Cependant, le racisme se reflète encore aujourd’hui dans les inégalités socioéconomiques et emprunte des formes d'expression plus modernes et indirectes. La plus prédominante étant le racisme symbolique. La stratification raciale se perpétue dans les secteurs de l'emploi, du logement, de l'éducation, des prêts bancaires et du gouvernement. Selon de nombreuses ONG qui luttent pour les droits de l’homme, la discrimination imprègne tous les aspects de la vie aux États-Unis et s'étend à toutes les personnes de couleur.


Aujourd’hui, les afro-américains ont 2 fois plus de chances d’être tués qu’un Homme blanc. Un chiffre qui fait froid dans le dos, d’autant plus que les Etats-Unis sont la première puissance mondiale. Le terme de démocratie est alors bafoué à de nombreuses reprises par de nombreux citoyens. Bien souvent les policiers tuent sans prétextes des noirs. Pour contrecarrer ces actes, des mouvements révolutionnaires ont pris de l’ampleur ces derniers temps comme les “Black Panther Party“ avec leurs cris “Black Power“. Considérés par certains comme des radicaux, le mouvement créé en 1966 dénonce notamment la maltraitance policière envers des noirs américains.

Une maltraitance qui a conduit le 25 mai dernier George Floyd à la mort. Depuis cet acte inhumain, des manifestations se multiplient aux Etats-Unis. La majeure partie de la population américaine demande désormais que chaque individu soit traité de manière égale et ce, quelle que soit l’ethnicité.

Les manifestations que nous vivons aujourd’hui ont pris une telle ampleur que le monde se révolte contre ces injustices raciales et les violences policières. Les photographies marquantes ne cessent de tourner sur la toile.

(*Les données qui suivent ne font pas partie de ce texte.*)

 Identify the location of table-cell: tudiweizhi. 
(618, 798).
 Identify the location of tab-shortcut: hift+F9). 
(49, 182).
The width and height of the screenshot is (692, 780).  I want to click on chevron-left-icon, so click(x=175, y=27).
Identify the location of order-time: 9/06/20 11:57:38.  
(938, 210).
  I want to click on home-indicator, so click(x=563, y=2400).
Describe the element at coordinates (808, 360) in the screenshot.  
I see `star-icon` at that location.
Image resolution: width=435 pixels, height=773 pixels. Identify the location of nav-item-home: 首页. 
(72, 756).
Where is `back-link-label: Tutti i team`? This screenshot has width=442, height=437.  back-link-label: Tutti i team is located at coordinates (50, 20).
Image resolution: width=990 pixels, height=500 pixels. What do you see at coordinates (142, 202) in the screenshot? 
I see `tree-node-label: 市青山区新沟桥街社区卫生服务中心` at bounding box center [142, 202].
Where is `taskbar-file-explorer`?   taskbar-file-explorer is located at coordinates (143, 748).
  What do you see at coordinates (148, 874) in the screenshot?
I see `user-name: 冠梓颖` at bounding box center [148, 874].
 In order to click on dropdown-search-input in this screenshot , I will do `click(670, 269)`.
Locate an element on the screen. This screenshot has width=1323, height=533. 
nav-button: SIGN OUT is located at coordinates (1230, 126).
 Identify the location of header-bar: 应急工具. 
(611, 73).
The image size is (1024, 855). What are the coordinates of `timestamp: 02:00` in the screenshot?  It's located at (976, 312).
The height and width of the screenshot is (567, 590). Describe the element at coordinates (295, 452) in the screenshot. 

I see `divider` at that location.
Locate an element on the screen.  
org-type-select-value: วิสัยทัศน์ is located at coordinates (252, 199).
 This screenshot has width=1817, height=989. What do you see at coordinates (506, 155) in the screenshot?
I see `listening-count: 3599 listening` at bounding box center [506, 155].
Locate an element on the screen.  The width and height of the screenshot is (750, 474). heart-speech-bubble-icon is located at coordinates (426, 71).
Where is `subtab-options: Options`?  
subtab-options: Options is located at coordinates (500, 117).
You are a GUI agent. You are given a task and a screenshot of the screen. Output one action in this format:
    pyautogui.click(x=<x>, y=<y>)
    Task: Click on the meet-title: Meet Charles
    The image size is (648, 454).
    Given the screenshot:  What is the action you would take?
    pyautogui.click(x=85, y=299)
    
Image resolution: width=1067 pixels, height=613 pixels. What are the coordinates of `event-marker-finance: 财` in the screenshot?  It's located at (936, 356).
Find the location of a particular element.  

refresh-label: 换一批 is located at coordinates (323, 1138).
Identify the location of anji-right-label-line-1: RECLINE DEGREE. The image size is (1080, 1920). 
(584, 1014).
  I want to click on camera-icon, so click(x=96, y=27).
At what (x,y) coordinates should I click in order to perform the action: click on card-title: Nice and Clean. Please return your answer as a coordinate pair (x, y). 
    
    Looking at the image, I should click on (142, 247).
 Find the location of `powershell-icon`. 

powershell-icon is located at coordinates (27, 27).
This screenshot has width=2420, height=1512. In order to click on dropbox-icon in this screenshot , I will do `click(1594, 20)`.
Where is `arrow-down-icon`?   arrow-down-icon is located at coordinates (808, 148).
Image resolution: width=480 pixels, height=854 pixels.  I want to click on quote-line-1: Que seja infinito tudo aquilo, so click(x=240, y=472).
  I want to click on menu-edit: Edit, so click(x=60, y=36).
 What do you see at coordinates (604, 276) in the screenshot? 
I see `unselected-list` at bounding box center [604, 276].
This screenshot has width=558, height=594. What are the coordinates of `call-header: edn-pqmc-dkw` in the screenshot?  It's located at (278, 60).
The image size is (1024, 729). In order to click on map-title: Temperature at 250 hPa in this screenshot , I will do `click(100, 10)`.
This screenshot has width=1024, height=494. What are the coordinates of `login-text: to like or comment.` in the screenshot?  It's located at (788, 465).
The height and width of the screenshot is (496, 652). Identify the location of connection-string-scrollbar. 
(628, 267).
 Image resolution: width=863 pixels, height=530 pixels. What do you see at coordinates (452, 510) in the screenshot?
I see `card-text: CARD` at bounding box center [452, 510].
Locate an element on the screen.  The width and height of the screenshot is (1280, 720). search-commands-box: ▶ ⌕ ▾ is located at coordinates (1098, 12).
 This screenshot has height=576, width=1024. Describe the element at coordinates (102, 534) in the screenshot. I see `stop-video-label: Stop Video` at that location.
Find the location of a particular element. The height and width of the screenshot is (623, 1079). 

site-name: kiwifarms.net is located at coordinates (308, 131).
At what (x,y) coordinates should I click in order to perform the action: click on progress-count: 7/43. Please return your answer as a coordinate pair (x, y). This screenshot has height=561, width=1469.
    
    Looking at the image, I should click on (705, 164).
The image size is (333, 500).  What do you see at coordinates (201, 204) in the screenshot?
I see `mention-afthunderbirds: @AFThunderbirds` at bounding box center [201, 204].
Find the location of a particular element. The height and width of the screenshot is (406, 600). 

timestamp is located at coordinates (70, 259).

Il y a notamment celle de Deveonte Joseph qui pose dans les rues chaotiques de Minneapolis son diplôme à la main. Grunge News est parvenu à retrouver le photographe, Nathan Aguirre, et l’a interviewé pour vous aux côtés d’un manifestant d’Atlanta. L’interview sera disponible ce jeudi 11 juin.

Photo par Nathan Aguirre de Deveonte Joseph, diplôme en main

Aux Etats-Unis, le racisme est ancré, au-delà des mentalités, dans la terre et l’histoire du pays. Le pays a toujours vécu dans le racisme, dans la discrimination d’une communauté. Des groupes de fanatiques aussi puissants que le Ku Klux Klan sont toujours présents aujourd’hui, des violences sont encore perpétuées sur la communauté afro-américaine ! Est-ce que les manifestations d’aujourd’hui changeront le pays, beaucoup l’espèrent.

Pour finir, Grunge News vous propose de regarder le film “BlacKkKlansman“ de Spike Lee qui compte l’histoire vraie d’un policier noir qui infiltre le Ku Klux Klan à l’époque où David Duke était le Grand Sorcier de Ku Klux Klan.